Nesse contexto, a dominação social seria desnudada na medida em que fosse descoberta a motivação ideológica que sustenta os argumentos que a justificam. Aqui, a verdade não seria captada pela observação, pelo raciocínio lógico e pela argumentação, mas pela descoberta das causas secretas, no mais das vezes desconhecidas pelo pensador, que determinam suas conclusões. Não haveria, portanto, liberdade de pensamento. Haveria apenas pensamento condicionado pela ideologia. Apenas alguns poucos privilegiados, versados na análise da reificação ideológica, é que conseguiriam libertar o pensamento de seus grilhões conservadores e tradicionalistas e instituir a marcha do progresso. Assim, a forma mais fácil de rebaixar um pensamento é, desde logo, reduzi-lo à ideologia. E, como bem ressalta Giovanni Sartori, a acusação de ideológico a uma determinada posição política representa um álibi de que se vale o interlocutor para rejeitar, de plano, os argumentos apresentados, sem que seja empreendida por ele a tarefa de justificar os seus próprios argumentos.

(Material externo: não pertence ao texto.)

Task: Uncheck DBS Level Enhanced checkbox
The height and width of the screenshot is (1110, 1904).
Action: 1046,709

O grande paradoxo é que, os caçadores de ideologias não deixam de estar presos a ela. Na verdade, em uma sociedade pluralista, as ideologias são o resultado da confluência das mais diversas visões de mundo concorrentes. A ambivalência mais trágica que a persegue, como afirma Stein, é que a ideologia (que nasce justamente do pluralismo e da relatividade) acaba por negá-los porque, ao fim e ao cabo, sempre se pretende hegemônica. Assim, não é o conservadorismo que define a qualidade do ideológico, mas, sim, a pretensão de hegemonia que se apresenta incutida no argumento. Vale dizer: o seu absolutismo.

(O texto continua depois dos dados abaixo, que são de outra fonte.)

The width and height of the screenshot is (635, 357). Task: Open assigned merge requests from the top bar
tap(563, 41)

Não deixa de ser curioso que, na contemporaneidade, esses conceitos só se apresentam assim, de forma muito clara, no contexto de uma abstração barata e sem sentido. De se notar, por interessantíssimo, que, quando caiu o muro de Berlin, pondo fim à experiência do socialismo soviético, um autor tido por “conservador” escreveu um livro para tratar, a partir da filosofia da história de Hegel interpretada via Alexandre Kojève, do “fim da história”. A expressão fim aqui aponta para o caráter teleológico (finalístico) que essas concepções afirmam ser inerentes ao processo histórico. Todo filósofo da história, ao contrário do historiador, permite-se atuar como uma espécie de profeta, como que a desvendar qual o nosso melhor futuro, segundo a finalidade instituída.

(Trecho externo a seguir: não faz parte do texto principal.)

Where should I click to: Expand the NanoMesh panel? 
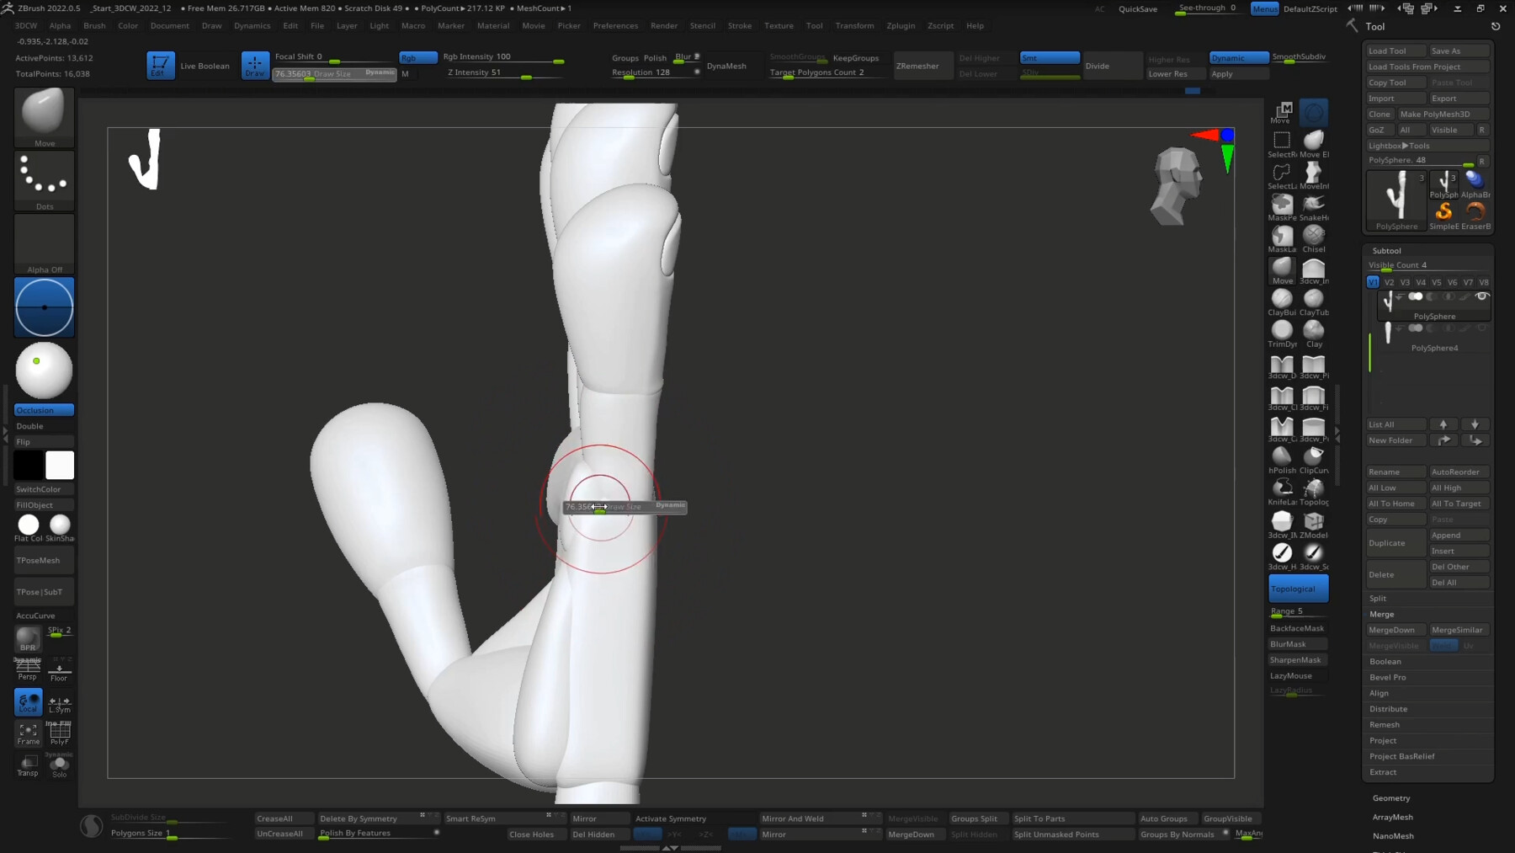click(1394, 835)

É interessante que a expressão “motor da história”, ou a energia que move a história (o que dá no mesmo), sejam expressões caras à filosofia da história. A linguagem do ministro aproxima-se, assim, daquela utilizada pelos filósofos-profetas. Com base nessa filosofia da história, o autor a que me referi afirmou, naquele contexto de desfazimento do socialismo soviético, que a história tinha encontrado o seu fim e que a melhor forma de organização política que a humanidade produziu era a democracia liberal-capitalista. A tese teve inúmeros detratores. Inclusive este humilde escriba. Mas, não deixa de ser instigante o fato de que o mesmo tom profético presente na enunciação daquele que afirmou o fim da história esteja também presente na fala do ministro Barroso, o representante privilegiado do “progressismo jurídico”. O autor, conservador, que tratou do fim da história, é Francis Fukuyama.